After Jan. 22, the epidemic entered the outbreak stage, when the information about the virus was clear, and the negative sentiment of the public began to shift to the epidemic information. The negative sentiment at this stage were mainly aimed at “the lockdown of Wuhan” and “shortage of medical supplies.” After the government officially announced the closure of Wuhan on Jan. 23, the public’s negative sentiment rose obviously. On the one hand, they were worried that the medical resources after the closure would be difficult to access; and on the other hand, they expressed dissatisfaction and anger at those who were still fleeing Wuhan. On Jan.30, after the Joint Prevention and Control Mechanism of the State Council introduced the transport guarantee policies in epidemic prevention and control, the public’s worries about materials were mitigated, and the public’s positive sentiment increased significantly.

From Feb. 6, the epidemic entered the fluctuate stage. On the same day, the Leading Group of the CPC Central Committee for Novel Coronavirus Prevention and Control announced at its meeting that it was necessary to further improve the prevention and control of the epidemic and ensure market supply. Upon the increase of supports for medical prevention and control materials, the proportion of negative sentiment obviously decreased, and the public’s discussion on the inflection point of the epidemic and the resumption of work & production increased. However, after the government announced on Feb. 19 that “the current epidemic situation is still grim and the resumption of work may be delayed,” the proportion of negative sentiment of the public increased, showing that the public was looking forward to resuming work and normal life as soon as possible.

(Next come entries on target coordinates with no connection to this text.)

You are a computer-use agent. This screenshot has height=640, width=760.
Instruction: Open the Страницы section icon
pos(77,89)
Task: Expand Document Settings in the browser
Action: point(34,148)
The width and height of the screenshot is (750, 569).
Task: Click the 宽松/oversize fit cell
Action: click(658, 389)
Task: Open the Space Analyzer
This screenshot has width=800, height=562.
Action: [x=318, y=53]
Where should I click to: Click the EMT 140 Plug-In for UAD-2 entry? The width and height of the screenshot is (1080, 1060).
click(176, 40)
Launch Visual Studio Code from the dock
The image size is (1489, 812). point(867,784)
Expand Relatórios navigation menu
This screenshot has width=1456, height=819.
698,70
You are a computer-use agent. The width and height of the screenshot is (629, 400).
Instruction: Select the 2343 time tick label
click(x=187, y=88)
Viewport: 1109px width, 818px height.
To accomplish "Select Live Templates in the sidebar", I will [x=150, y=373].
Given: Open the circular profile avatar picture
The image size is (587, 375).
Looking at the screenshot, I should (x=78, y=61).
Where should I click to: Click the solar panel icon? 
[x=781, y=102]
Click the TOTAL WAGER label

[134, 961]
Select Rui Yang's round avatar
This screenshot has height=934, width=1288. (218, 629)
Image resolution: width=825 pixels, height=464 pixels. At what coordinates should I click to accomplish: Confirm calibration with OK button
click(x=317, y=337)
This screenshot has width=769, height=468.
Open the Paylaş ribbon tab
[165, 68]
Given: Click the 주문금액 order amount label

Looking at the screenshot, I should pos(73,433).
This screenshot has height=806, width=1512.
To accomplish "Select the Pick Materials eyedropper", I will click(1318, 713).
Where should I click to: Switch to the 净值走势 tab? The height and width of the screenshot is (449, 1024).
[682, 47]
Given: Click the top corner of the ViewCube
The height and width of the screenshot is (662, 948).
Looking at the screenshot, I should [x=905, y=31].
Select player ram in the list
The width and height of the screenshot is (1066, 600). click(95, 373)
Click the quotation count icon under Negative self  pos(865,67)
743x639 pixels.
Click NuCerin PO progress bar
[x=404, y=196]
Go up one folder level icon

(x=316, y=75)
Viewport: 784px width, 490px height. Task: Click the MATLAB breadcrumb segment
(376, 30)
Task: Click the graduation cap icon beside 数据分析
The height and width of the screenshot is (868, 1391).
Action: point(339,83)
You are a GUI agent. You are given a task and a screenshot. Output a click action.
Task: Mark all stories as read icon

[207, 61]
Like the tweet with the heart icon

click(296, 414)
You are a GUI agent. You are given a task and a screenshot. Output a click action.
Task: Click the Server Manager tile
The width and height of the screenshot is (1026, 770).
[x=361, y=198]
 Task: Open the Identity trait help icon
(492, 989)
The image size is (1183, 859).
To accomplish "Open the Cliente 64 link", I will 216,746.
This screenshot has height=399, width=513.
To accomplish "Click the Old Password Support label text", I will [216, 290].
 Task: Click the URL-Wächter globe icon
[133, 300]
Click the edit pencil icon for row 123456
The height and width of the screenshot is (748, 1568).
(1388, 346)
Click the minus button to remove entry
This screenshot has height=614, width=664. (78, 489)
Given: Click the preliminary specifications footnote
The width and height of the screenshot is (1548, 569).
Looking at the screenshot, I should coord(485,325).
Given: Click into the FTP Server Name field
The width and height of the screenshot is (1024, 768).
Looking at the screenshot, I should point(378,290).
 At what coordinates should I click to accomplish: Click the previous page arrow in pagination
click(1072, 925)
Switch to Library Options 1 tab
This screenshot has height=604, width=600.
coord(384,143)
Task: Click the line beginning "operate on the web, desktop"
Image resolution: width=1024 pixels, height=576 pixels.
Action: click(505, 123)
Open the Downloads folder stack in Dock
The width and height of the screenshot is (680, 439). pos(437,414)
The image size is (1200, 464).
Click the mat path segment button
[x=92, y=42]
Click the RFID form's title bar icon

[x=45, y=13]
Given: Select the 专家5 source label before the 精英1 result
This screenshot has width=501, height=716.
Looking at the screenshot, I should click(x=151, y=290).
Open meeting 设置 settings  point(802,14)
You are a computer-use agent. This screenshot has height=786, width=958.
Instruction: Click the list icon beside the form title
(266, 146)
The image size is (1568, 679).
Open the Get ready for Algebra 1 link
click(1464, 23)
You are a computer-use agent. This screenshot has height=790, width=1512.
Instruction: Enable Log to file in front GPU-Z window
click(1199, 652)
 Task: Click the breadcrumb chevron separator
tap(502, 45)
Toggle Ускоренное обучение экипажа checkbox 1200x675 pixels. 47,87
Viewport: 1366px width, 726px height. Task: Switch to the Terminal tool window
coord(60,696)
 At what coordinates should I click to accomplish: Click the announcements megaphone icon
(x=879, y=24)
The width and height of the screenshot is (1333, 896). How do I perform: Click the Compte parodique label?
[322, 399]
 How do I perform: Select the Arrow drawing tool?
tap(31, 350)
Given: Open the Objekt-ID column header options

Meanwhile, according to the analysis of public sentiments, the epidemic situation in China was relatively stable at this stage, while the epidemic in other countries represented by Japan begun to show up initially.

Discussion

This study proposes a public sentiment analysis method based on unstructured Weibo data, and applies and analyzes related Weibo contents during the COVID-19 epidemic. This method processes unstructured Weibo data through data coding; deeply mines emotional elements and content elements in text data, analyzes sentiment polarity, identifies and classifies topics on Weibo. This method has proved effective [25–27]. In this paper, the Weibo sentiment dictionary has been constructed by manual tagging, and the accuracy of the Weibo sentiment polarity analysis reaches 85%. Topic analysis can be used to quantitatively analyze emotional sources and has been applied in some previous studies on sentiment analysis of social networks [28, 29]. Hierarchical topic identification was conducted on Weibo text through the LDA topic induction algorithm. A total of five first-level topics and 20 second-level topics were summarized. The results show that this method can effectively identify and analyze the public sentiments of Weibo.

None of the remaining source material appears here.